La magia senza tempo delle leggende arturiane torna a incantare grandi e piccoli al Teatro Delle Arti di Salerno con un nuovo, attesissimo appuntamento della rassegna “C’era una volta 14”, proposta dalla Compagnia dell’Arte, diretta da Antonello Ronga.
Domenica 8 febbraio, il pubblico potrà immergersi in un viaggio epico ed emozionante grazie a tre repliche dello spettacolo “Artù e la spada nella roccia”, in programma alle ore 11:00, 17:00 e 19:15, per la regia dello stesso Antonello Ronga.
Ispirato ai celebri romanzi di T. H. White, il musical – originale nelle musiche e nei testi – racconta la straordinaria avventura del giovane Artù che, in un’Inghilterra lacerata dalle lotte per la successione al trono, diventa Re grazie alla leggendaria spada Excalibur e alla guida del suo eccentrico e visionario mentore Merlino.

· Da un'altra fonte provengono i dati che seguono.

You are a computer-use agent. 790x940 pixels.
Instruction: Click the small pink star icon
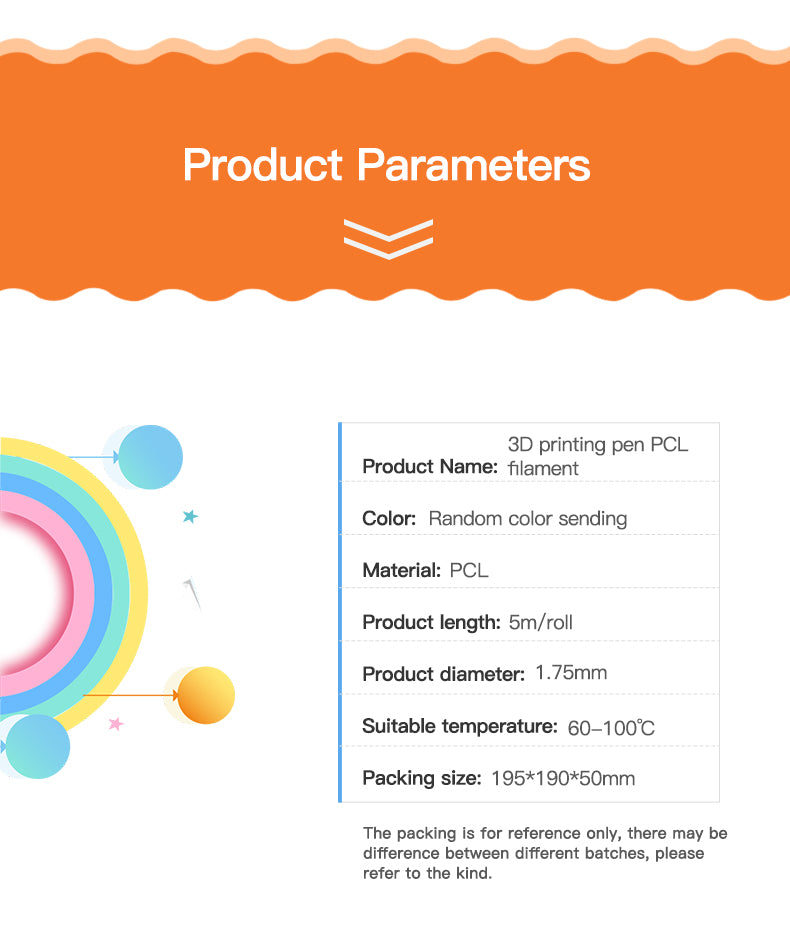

Lo spettacolo custodisce intatti i valori del romanzo di formazione, intrecciando magia, avventura e crescita interiore. Artù è un ragazzo di buone speranze che impara a riconoscere il proprio valore non nella forza fisica, ma nella lucidità dello spirito, nell’intelligenza e nel cuore. Centrale è anche il rapporto maestro–allievo, che diventa metafora del significato più autentico della conoscenza: non un arido nozionismo, ma un’esperienza affettiva, emotiva e trasformativa.

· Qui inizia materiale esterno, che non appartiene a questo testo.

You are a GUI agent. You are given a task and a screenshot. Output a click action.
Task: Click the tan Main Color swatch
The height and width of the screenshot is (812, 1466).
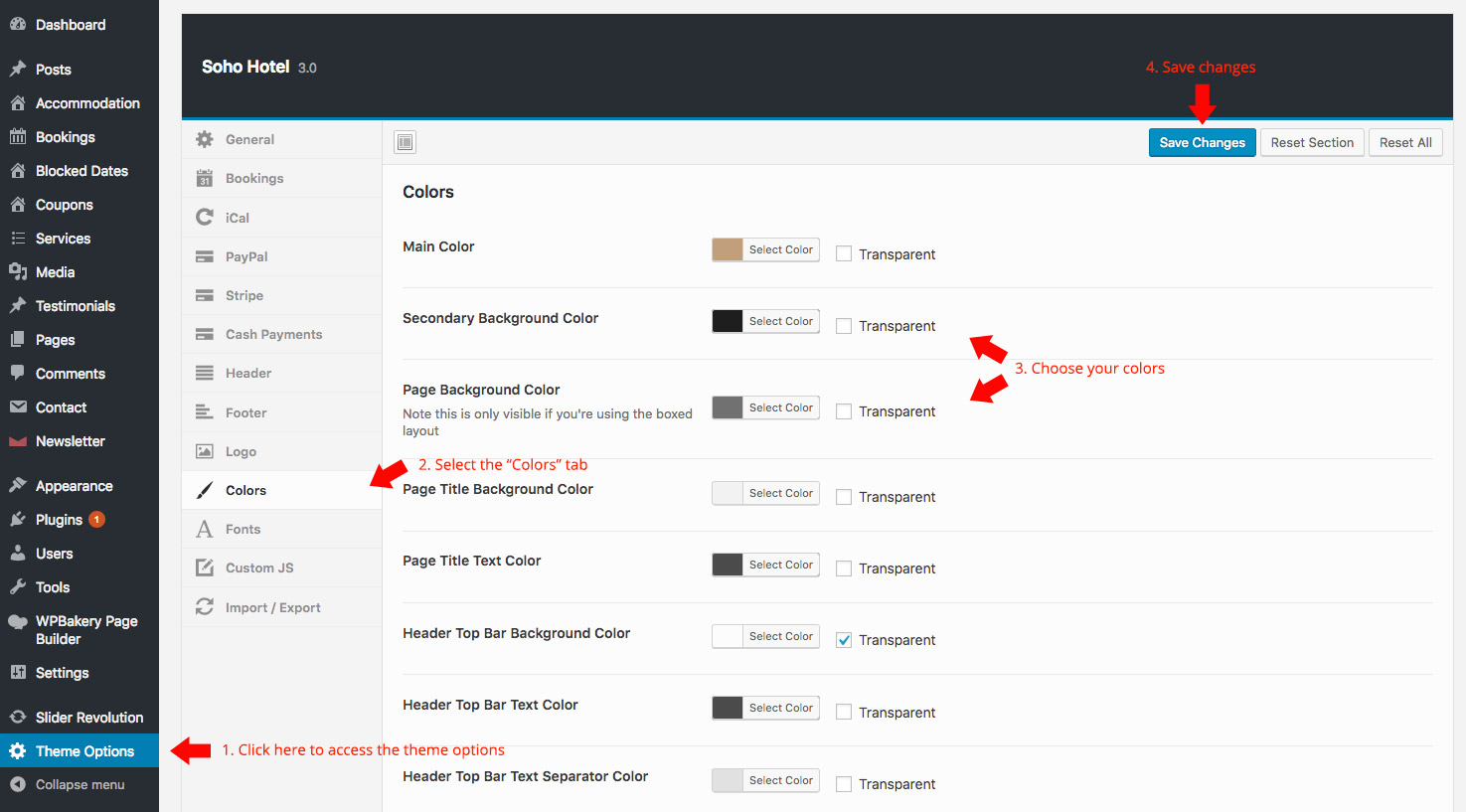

Nato da un’idea di Marco De Simone, lo spettacolo si avvale, come sempre, di un cast generoso e appassionato che non si risparmia sul palcoscenico: Francesca Canale, Gianni D’Amato, Chiara D’Amato, Mauro Collina, Francesco Maria Sommaripa, Ludovica Ferraro e il giovane Alessandro Amatrudo.
Il corpo di ballo è curato dal Professional Ballet di Pina Testa, con le coreografie di Fortuna Capasso.
Le suggestive scenografie, imponenti e ricche di dettagli, sono state disegnate, progettate e realizzate dal Liceo Artistico “Sabatini Menna”, in un virtuoso incontro tra teatro e formazione artistica.
“Artù e la spada nella roccia” si conferma così uno spettacolo capace di divertire, emozionare e far riflettere, rinnovando l’incanto del teatro come luogo di scoperta, crescita e meraviglia.